List & Monetize Your Skill
Submit your Claude Code skill and start earning
Use Cases▌
Task Automation & Efficiency
Automate repetitive workflows and reduce manual effort
Example
Generate reports, summarize documents, draft communications
Save 3-5 hours per week on routine tasks
Knowledge Enhancement
Learn new skills, understand complex topics, get expert guidance
Example
Explain concepts, provide examples, suggest learning resources
Accelerate learning and skill development by 2x
Quality Improvement
Enhance output quality through reviews, suggestions, and refinements
Example
Review drafts, suggest improvements, catch errors
Improve work quality by 30-40% with less effort
Implementation Guide▌
Prerequisites
- ›Claude Desktop or compatible AI client with skill support
- ›Clear understanding of task or problem to solve
- ›Willingness to iterate and refine outputs
Time Estimate
15-45 minutes depending on use case complexity
Installation Steps
- 1.Install skill using provided installation command
- 2.Test with simple use case relevant to your work
- 3.Evaluate output quality and relevance
- 4.Iterate on prompts to improve results
- 5.Integrate into regular workflow if valuable
Common Pitfalls
- ⚠Expecting perfect results without iteration
- ⚠Not providing enough context in prompts
- ⚠Using skill for tasks outside its intended scope
- ⚠Accepting outputs without review and validation
Best Practices▌
✓ Do
- +Start with clear, specific prompts
- +Provide relevant context and constraints
- +Review and refine all outputs before using
- +Iterate to improve output quality
- +Document successful prompt patterns
✗ Don't
- −Don't use without understanding skill limitations
- −Don't skip validation of outputs
- −Don't share sensitive information in prompts
- −Don't expect skill to replace human judgment
💡 Pro Tips
- ★Be specific about desired format and style
- ★Ask for multiple options to choose from
- ★Request explanations to understand reasoning
- ★Combine AI efficiency with human expertise
When to Use This▌
✓ Use When
Use when skill capabilities match your task, clear ROI on time saved, and you can validate outputs. Best for repetitive tasks, learning, and quality improvement.
✗ Avoid When
Avoid when task requires deep expertise you can't validate, involves sensitive decisions, or when learning process is more valuable than speed of completion.
Learning Path▌
- 1Familiarize yourself with skill capabilities and limitations
- 2Start with low-risk, non-critical tasks
- 3Progress to more complex and valuable use cases
- 4Build expertise through regular use and experimentation
Discussion
Product Hunt–style comments (not star reviews)- No comments yet — start the thread.
Ratings
4.7★★★★★36 reviews- ★★★★★Nia Thompson· Dec 28, 2024
cold-email is among the better-maintained entries we tried; worth keeping pinned for repeat workflows.
- ★★★★★Mei Martin· Dec 12, 2024
Useful defaults in cold-email — fewer surprises than typical one-off scripts, and it plays nicely with `npx skills` flows.

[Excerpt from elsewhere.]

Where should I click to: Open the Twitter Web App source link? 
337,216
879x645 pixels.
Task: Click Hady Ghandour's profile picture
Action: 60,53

- ★★★★★Pratham Ware· Dec 8, 2024
cold-email has been reliable in day-to-day use. Documentation quality is above average for community skills.
- ★★★★★Chaitanya Patil· Dec 4, 2024
I recommend cold-email for anyone iterating fast on agent tooling; clear intent and a small, reviewable surface area.
- ★★★★★Piyush G· Nov 23, 2024
Useful defaults in cold-email — fewer surprises than typical one-off scripts, and it plays nicely with `npx skills` flows.
- ★★★★★Aisha Abbas· Nov 19, 2024
cold-email reduced setup friction for our internal harness; good balance of opinion and flexibility.
- ★★★★★Ama Okafor· Nov 11, 2024
cold-email has been reliable in day-to-day use. Documentation quality is above average for community skills.
- ★★★★★Arjun Chen· Nov 3, 2024
I recommend cold-email for anyone iterating fast on agent tooling; clear intent and a small, reviewable surface area.
- ★★★★★Arjun Wang· Oct 22, 2024
cold-email reduced setup friction for our internal harness; good balance of opinion and flexibility.
- ★★★★★Shikha Mishra· Oct 14, 2024
cold-email is among the better-maintained entries we tried; worth keeping pinned for repeat workflows.